RECORDS SHOWN START
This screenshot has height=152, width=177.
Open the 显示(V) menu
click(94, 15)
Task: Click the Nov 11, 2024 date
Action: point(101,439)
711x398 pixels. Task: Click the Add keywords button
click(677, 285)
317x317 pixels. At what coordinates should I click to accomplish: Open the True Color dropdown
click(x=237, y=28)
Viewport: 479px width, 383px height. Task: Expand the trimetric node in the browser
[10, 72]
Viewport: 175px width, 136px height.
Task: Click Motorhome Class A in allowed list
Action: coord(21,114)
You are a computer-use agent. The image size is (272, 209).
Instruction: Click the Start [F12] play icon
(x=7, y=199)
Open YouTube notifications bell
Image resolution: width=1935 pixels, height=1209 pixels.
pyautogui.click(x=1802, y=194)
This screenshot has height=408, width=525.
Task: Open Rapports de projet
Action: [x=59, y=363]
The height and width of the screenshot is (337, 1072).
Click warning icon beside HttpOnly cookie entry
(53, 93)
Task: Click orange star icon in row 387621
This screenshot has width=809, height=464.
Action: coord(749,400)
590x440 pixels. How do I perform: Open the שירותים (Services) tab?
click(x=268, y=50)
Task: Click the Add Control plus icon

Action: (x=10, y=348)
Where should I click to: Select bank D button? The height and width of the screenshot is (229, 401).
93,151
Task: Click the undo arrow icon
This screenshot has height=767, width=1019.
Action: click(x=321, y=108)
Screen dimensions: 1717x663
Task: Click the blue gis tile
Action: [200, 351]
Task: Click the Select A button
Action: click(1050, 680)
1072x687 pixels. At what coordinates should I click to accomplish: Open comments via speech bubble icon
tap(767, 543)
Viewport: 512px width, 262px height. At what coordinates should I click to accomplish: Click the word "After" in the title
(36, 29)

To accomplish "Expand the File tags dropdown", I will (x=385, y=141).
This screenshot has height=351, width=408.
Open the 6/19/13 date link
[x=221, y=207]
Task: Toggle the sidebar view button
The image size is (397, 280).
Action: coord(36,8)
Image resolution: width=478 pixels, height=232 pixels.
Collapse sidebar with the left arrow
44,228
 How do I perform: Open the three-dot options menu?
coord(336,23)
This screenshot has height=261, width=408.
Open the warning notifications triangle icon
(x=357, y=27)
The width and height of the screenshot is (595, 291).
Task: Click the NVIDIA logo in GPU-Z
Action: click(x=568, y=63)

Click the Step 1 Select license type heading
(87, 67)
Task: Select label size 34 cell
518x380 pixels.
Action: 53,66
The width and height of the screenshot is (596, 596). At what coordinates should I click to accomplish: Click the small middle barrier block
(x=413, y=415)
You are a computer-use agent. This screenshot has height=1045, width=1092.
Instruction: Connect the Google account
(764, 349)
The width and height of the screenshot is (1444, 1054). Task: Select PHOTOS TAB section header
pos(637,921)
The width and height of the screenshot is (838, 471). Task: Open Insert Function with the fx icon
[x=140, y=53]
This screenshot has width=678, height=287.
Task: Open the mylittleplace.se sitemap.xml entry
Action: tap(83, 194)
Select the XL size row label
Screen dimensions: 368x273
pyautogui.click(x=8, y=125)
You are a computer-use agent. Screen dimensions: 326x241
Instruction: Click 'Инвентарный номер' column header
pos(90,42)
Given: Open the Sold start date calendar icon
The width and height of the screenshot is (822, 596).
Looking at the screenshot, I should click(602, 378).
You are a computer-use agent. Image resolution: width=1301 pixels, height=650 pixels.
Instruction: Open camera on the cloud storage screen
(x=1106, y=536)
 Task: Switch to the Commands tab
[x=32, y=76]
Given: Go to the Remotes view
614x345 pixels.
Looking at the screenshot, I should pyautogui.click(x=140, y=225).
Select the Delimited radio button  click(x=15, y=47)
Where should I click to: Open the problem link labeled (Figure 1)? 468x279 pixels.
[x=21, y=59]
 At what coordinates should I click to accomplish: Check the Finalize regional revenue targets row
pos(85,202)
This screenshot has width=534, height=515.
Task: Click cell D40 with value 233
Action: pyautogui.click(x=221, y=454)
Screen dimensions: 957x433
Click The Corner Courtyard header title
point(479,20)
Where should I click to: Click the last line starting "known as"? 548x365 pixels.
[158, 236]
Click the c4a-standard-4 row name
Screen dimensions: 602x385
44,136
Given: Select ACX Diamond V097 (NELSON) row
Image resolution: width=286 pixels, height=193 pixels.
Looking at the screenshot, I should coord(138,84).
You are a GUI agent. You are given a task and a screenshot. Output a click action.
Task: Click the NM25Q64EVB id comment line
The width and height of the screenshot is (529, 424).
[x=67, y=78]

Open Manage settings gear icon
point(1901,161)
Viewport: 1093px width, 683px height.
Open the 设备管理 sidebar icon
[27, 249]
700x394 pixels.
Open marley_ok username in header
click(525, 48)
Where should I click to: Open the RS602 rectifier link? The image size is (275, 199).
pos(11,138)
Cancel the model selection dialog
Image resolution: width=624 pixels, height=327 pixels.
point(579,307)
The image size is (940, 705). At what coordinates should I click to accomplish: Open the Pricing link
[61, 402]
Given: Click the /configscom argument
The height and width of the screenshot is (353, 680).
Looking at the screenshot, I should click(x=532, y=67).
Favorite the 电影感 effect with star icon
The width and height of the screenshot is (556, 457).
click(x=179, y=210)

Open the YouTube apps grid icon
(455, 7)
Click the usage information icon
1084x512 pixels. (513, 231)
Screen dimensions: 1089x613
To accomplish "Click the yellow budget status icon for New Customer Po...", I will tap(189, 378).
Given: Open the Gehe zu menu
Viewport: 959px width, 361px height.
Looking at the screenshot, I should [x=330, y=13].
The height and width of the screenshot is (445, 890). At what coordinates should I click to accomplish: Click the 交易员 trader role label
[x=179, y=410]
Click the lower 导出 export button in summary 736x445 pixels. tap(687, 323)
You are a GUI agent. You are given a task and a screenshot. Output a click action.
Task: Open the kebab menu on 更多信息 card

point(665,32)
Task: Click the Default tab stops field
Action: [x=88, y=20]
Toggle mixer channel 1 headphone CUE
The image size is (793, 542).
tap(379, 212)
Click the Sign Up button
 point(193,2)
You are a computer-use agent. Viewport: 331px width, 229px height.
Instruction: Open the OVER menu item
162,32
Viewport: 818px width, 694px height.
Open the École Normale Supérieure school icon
RECORDS SHOWN END
(WHAT IS NEEDED): Print the data above again, with nothing altered and nothing left out.

(EXERCISE ANSWER):
This screenshot has height=152, width=177.
Open the 显示(V) menu
click(94, 15)
Task: Click the Nov 11, 2024 date
Action: point(101,439)
711x398 pixels. Task: Click the Add keywords button
click(677, 285)
317x317 pixels. At what coordinates should I click to accomplish: Open the True Color dropdown
click(x=237, y=28)
Viewport: 479px width, 383px height. Task: Expand the trimetric node in the browser
[10, 72]
Viewport: 175px width, 136px height.
Task: Click Motorhome Class A in allowed list
Action: coord(21,114)
You are a computer-use agent. The image size is (272, 209).
Instruction: Click the Start [F12] play icon
(x=7, y=199)
Open YouTube notifications bell
Image resolution: width=1935 pixels, height=1209 pixels.
pyautogui.click(x=1802, y=194)
This screenshot has height=408, width=525.
Task: Open Rapports de projet
Action: [x=59, y=363]
The height and width of the screenshot is (337, 1072).
Click warning icon beside HttpOnly cookie entry
(53, 93)
Task: Click orange star icon in row 387621
This screenshot has width=809, height=464.
Action: coord(749,400)
590x440 pixels. How do I perform: Open the שירותים (Services) tab?
click(x=268, y=50)
Task: Click the Add Control plus icon

Action: (x=10, y=348)
Where should I click to: Select bank D button? The height and width of the screenshot is (229, 401).
93,151
Task: Click the undo arrow icon
This screenshot has height=767, width=1019.
Action: click(x=321, y=108)
Screen dimensions: 1717x663
Task: Click the blue gis tile
Action: [200, 351]
Task: Click the Select A button
Action: click(1050, 680)
1072x687 pixels. At what coordinates should I click to accomplish: Open comments via speech bubble icon
tap(767, 543)
Viewport: 512px width, 262px height. At what coordinates should I click to accomplish: Click the word "After" in the title
(36, 29)

To accomplish "Expand the File tags dropdown", I will (x=385, y=141).
This screenshot has height=351, width=408.
Open the 6/19/13 date link
[x=221, y=207]
Task: Toggle the sidebar view button
The image size is (397, 280).
Action: coord(36,8)
Image resolution: width=478 pixels, height=232 pixels.
Collapse sidebar with the left arrow
44,228
 How do I perform: Open the three-dot options menu?
coord(336,23)
This screenshot has height=261, width=408.
Open the warning notifications triangle icon
(x=357, y=27)
The width and height of the screenshot is (595, 291).
Task: Click the NVIDIA logo in GPU-Z
Action: click(x=568, y=63)

Click the Step 1 Select license type heading
(87, 67)
Task: Select label size 34 cell
518x380 pixels.
Action: 53,66
The width and height of the screenshot is (596, 596). At what coordinates should I click to accomplish: Click the small middle barrier block
(x=413, y=415)
You are a computer-use agent. This screenshot has height=1045, width=1092.
Instruction: Connect the Google account
(764, 349)
The width and height of the screenshot is (1444, 1054). Task: Select PHOTOS TAB section header
pos(637,921)
The width and height of the screenshot is (838, 471). Task: Open Insert Function with the fx icon
[x=140, y=53]
This screenshot has width=678, height=287.
Task: Open the mylittleplace.se sitemap.xml entry
Action: tap(83, 194)
Select the XL size row label
Screen dimensions: 368x273
pyautogui.click(x=8, y=125)
You are a computer-use agent. Screen dimensions: 326x241
Instruction: Click 'Инвентарный номер' column header
pos(90,42)
Given: Open the Sold start date calendar icon
The width and height of the screenshot is (822, 596).
Looking at the screenshot, I should click(602, 378).
You are a computer-use agent. Image resolution: width=1301 pixels, height=650 pixels.
Instruction: Open camera on the cloud storage screen
(x=1106, y=536)
 Task: Switch to the Commands tab
[x=32, y=76]
Given: Go to the Remotes view
614x345 pixels.
Looking at the screenshot, I should pyautogui.click(x=140, y=225).
Select the Delimited radio button  click(x=15, y=47)
Where should I click to: Open the problem link labeled (Figure 1)? 468x279 pixels.
[x=21, y=59]
 At what coordinates should I click to accomplish: Check the Finalize regional revenue targets row
pos(85,202)
This screenshot has width=534, height=515.
Task: Click cell D40 with value 233
Action: pyautogui.click(x=221, y=454)
Screen dimensions: 957x433
Click The Corner Courtyard header title
point(479,20)
Where should I click to: Click the last line starting "known as"? 548x365 pixels.
[158, 236]
Click the c4a-standard-4 row name
Screen dimensions: 602x385
44,136
Given: Select ACX Diamond V097 (NELSON) row
Image resolution: width=286 pixels, height=193 pixels.
Looking at the screenshot, I should coord(138,84).
You are a GUI agent. You are given a task and a screenshot. Output a click action.
Task: Click the NM25Q64EVB id comment line
The width and height of the screenshot is (529, 424).
[x=67, y=78]

Open Manage settings gear icon
point(1901,161)
Viewport: 1093px width, 683px height.
Open the 设备管理 sidebar icon
[27, 249]
700x394 pixels.
Open marley_ok username in header
click(525, 48)
Where should I click to: Open the RS602 rectifier link? The image size is (275, 199).
pos(11,138)
Cancel the model selection dialog
Image resolution: width=624 pixels, height=327 pixels.
point(579,307)
The image size is (940, 705). At what coordinates should I click to accomplish: Open the Pricing link
[61, 402]
Given: Click the /configscom argument
The height and width of the screenshot is (353, 680).
Looking at the screenshot, I should click(x=532, y=67).
Favorite the 电影感 effect with star icon
The width and height of the screenshot is (556, 457).
click(x=179, y=210)

Open the YouTube apps grid icon
(455, 7)
Click the usage information icon
1084x512 pixels. (513, 231)
Screen dimensions: 1089x613
To accomplish "Click the yellow budget status icon for New Customer Po...", I will tap(189, 378).
Given: Open the Gehe zu menu
Viewport: 959px width, 361px height.
Looking at the screenshot, I should [x=330, y=13].
The height and width of the screenshot is (445, 890). At what coordinates should I click to accomplish: Click the 交易员 trader role label
[x=179, y=410]
Click the lower 导出 export button in summary 736x445 pixels. tap(687, 323)
You are a GUI agent. You are given a task and a screenshot. Output a click action.
Task: Open the kebab menu on 更多信息 card

point(665,32)
Task: Click the Default tab stops field
Action: [x=88, y=20]
Toggle mixer channel 1 headphone CUE
The image size is (793, 542).
tap(379, 212)
Click the Sign Up button
 point(193,2)
You are a computer-use agent. Viewport: 331px width, 229px height.
Instruction: Open the OVER menu item
162,32
Viewport: 818px width, 694px height.
Open the École Normale Supérieure school icon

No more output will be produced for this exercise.